A while back Paul Wiecek of the Winnipeg Free Press reviewed his least-read columns from 2017 and, among other things, he said “a bits column is just lazy. Pick a topic—and then write about (it) in an interesting way. It’s not that hard.”

Two things here:

1) Herb Caen wrote a “bits” column in San Francisco for 60 years. That’s a whole lot of lazy. It’s so much lazy that the Pulitzer Prize people awarded him a special honor. It’s so much lazy that there’s a walkway in Frisco named after him. The aforementioned Simmons does a weekly dibs column. Lazy. Ed Willes of Postmedia Vancouver writes a weekly bits column. Lazy. Doug Smith and Kevin McGran write regular bits columns for the Toronto Star. Lazy. Legendary Winnipeg Tribune scribe Jack Matheson penned a weekly dibs column. Lazy. Frankly, if done well, bits and dibs columns can be more enjoyable reads than a lengthy essay on a boring topic. It isn’t lazy.

2) There’s nothing easy about producing a daily sports column. It’s bloody hard. Here’s what notable New York scribe Red Smith had to say when asked if churning out a column was a chore: “Why no. You simply sit down at the typewriter, open your veins and bleed.” Smith’s take on writing is a lot closer to the truth than Wiecek’s.
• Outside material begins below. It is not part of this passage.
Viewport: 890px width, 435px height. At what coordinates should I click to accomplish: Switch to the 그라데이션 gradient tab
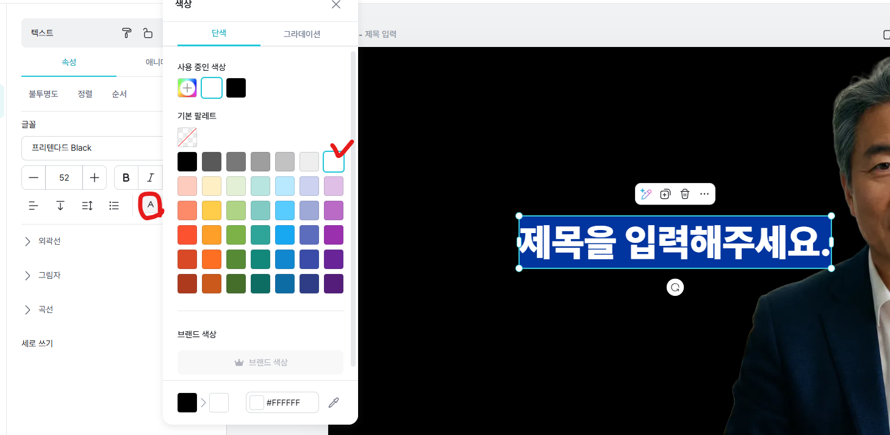(x=301, y=34)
Martina Navratilova and Billie Jean King

Noted lesbians Billie Jean King and Martina Navratilova insist that they’d boycott the Australian Open if required to perform in the Margaret Court Arena.  When anti-gay preacher Court compared gays to Hitler and communism, then submitted that same-sex marriage would bring an end to Christmas and Easter in the Land of Oz, she lost considerable, if not all, cred as a voice of reason and her verbal attack on the LGBT community was repugnant for its rancor. While it’s easy for the long-retired tennis greats to say they’d boycott the AO because of Court’s hurtful words, neither King nor Navratilova has ever been a shrinking Violet, so I believe them when they say they’d skip the event. I just wish some of today’s players would do it.

By most accounts, former fancy skater Tonya Harding remains every ounce the charmless thug who spent the past 24 years as the queen of denial re her role in the mindless and chilling plot to assault fellow skater Nancy Kerrigan. So you’ll have to excuse me if I’m in no hurry to watch the movie I, Tonya, which apparently portrays Harding as a victim of life. Hey, I feel bad for anyone who’s been physically abused. Especially kids. It’s horrible and I can relate. I felt the sting of my dad’s belt buckle on my backside and the back of his hand to my head more than once. And he once put the boots put to me (literally) so hard that I piddled in my pants. But it never occurred to me to take a club to his or anyone else’s kneecaps. So let there be no pity party for Harding.